Output as a JSON list of strings, one string per line with blank lines omitted, the part of the entries that opens with the line containing "You are a GUI" and closes with the line containing "pos(612,459)", both included.

Data for this exercise -
-- Start --

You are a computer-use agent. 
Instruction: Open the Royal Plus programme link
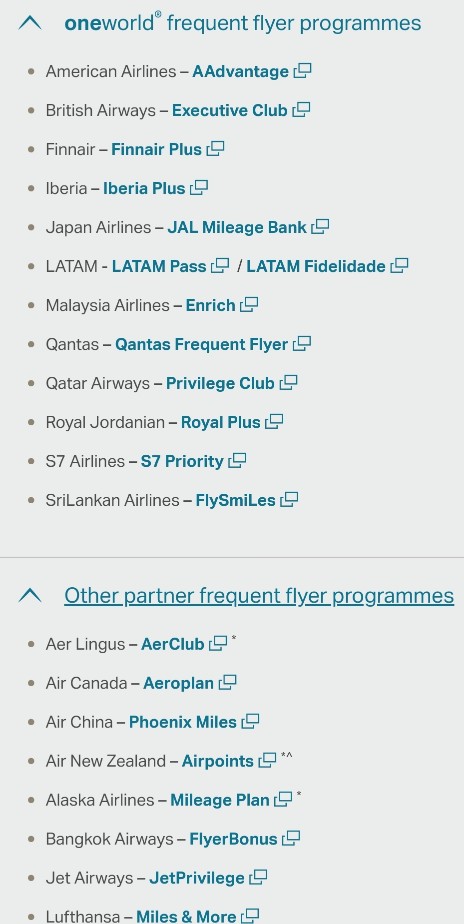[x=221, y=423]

-- End --
-- Start --

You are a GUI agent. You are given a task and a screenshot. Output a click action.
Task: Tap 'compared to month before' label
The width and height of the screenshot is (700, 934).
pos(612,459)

-- End --

Expected output -
[
  "You are a GUI agent. You are given a task and a screenshot. Output a click action.",
  "Task: Tap 'compared to month before' label",
  "The width and height of the screenshot is (700, 934).",
  "pos(612,459)"
]